DATA IN THIS EXERCISE =>
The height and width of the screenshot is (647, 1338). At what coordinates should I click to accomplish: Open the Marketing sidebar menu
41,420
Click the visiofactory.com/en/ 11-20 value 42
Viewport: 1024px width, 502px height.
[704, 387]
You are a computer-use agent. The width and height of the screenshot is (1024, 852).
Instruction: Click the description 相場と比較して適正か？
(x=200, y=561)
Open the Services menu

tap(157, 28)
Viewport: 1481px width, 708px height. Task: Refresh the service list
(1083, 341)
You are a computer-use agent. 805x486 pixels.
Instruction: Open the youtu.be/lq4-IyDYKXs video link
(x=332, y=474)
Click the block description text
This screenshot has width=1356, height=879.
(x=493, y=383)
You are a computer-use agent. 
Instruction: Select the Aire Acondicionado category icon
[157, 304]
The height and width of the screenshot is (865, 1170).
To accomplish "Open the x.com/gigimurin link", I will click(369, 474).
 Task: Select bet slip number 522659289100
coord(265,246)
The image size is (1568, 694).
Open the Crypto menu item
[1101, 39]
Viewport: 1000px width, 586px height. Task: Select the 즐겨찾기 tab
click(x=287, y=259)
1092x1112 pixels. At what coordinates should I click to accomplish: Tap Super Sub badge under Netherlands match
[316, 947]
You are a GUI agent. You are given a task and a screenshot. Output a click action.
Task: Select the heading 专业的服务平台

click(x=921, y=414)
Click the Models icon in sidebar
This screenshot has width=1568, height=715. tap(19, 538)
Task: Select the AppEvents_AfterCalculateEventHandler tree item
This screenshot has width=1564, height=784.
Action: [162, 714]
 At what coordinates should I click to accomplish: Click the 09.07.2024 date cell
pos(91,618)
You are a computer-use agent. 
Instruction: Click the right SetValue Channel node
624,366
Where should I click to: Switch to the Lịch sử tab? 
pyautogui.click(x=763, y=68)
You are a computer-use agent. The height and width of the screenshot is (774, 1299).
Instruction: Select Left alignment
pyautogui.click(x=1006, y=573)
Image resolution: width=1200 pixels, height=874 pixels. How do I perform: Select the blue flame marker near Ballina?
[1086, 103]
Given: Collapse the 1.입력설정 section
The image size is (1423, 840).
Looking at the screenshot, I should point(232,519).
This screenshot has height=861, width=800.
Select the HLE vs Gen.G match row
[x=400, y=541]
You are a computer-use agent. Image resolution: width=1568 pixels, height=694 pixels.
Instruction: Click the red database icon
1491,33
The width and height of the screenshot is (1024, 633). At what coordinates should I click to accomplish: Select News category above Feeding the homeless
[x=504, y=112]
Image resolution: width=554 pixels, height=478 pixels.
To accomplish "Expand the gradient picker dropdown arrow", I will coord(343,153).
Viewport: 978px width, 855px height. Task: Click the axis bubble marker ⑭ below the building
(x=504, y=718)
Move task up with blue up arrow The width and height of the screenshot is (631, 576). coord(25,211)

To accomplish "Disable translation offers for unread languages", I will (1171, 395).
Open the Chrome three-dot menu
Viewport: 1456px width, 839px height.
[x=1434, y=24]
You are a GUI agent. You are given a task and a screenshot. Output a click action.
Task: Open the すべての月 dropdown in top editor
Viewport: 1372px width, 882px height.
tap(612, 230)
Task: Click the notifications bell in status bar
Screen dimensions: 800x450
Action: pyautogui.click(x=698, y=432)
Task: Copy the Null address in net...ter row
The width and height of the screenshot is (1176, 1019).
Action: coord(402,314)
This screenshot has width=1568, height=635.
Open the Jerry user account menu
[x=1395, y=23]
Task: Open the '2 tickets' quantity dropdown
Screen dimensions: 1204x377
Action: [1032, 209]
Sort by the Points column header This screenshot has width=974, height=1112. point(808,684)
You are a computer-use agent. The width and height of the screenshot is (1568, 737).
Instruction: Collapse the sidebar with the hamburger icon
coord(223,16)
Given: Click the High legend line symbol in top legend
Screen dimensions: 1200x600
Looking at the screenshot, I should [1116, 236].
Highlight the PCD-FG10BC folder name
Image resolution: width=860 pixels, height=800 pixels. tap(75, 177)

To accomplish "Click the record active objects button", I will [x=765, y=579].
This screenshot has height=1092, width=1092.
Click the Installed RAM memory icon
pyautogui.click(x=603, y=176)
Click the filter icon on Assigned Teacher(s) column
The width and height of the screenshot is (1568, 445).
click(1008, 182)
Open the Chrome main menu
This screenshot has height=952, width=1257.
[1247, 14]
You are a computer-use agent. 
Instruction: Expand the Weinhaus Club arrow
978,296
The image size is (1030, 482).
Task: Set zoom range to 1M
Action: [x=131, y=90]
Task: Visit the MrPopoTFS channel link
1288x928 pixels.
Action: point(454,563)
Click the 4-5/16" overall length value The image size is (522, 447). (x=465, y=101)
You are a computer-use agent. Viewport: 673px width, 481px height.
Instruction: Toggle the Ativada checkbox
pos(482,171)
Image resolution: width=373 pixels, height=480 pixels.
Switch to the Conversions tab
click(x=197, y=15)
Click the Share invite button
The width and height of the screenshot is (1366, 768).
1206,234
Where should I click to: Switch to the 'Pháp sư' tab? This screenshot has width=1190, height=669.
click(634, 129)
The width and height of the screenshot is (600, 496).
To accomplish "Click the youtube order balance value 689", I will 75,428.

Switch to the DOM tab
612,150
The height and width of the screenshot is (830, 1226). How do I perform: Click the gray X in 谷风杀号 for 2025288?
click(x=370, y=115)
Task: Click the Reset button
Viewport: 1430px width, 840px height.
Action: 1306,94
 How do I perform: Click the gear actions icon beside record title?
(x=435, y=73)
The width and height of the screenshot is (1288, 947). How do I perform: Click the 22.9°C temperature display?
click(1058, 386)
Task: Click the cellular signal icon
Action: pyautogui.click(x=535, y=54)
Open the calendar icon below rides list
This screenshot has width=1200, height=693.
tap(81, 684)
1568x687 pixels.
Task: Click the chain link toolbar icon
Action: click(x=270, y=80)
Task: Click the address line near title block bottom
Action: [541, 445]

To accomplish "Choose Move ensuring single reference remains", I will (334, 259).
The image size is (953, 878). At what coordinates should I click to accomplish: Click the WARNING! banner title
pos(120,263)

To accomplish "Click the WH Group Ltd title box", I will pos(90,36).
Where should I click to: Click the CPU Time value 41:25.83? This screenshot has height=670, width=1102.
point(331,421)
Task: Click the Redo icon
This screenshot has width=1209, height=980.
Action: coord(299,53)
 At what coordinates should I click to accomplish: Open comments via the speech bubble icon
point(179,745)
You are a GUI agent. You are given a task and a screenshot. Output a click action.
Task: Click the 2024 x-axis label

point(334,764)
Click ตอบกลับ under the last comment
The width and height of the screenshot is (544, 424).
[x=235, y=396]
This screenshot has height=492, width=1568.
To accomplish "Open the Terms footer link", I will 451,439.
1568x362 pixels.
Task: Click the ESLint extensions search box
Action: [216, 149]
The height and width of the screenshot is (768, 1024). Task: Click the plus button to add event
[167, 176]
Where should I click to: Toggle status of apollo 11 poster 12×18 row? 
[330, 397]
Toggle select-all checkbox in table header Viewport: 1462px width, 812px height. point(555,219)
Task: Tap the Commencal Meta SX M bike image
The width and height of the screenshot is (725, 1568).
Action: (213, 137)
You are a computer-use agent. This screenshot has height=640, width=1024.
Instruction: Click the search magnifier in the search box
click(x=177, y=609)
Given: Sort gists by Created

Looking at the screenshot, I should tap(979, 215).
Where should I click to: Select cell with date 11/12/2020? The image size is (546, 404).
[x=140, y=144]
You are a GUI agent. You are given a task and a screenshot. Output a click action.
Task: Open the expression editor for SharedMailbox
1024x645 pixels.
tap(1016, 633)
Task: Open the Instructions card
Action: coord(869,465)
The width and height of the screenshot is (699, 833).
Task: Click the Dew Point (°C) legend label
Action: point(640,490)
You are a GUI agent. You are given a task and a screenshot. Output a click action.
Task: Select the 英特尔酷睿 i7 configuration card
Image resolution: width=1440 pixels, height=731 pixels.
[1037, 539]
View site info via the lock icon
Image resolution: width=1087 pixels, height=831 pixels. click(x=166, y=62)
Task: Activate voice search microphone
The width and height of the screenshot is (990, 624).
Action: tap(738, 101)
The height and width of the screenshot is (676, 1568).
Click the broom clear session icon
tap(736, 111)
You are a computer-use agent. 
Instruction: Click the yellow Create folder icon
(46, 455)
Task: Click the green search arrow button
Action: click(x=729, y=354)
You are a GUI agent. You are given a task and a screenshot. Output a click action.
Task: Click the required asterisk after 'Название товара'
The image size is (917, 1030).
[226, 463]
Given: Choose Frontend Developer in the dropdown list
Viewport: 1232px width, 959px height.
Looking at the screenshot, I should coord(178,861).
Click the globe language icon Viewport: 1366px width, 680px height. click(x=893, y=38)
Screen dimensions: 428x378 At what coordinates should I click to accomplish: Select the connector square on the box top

REQUEST =>
In the records above, recast everything from the line containing "You are a computer-use agent. Image" down to the line containing "I will coord(343,153)." as a numbered list, omitting any blank lines.

EXERCISE RESPONSE =>
1. You are a computer-use agent. Image resolution: width=1568 pixels, height=694 pixels.
2. Instruction: Click the red database icon
3. 1491,33
4. The width and height of the screenshot is (1024, 633). At what coordinates should I click to accomplish: Select News category above Feeding the homeless
5. [x=504, y=112]
6. Image resolution: width=554 pixels, height=478 pixels.
7. To accomplish "Expand the gradient picker dropdown arrow", I will coord(343,153).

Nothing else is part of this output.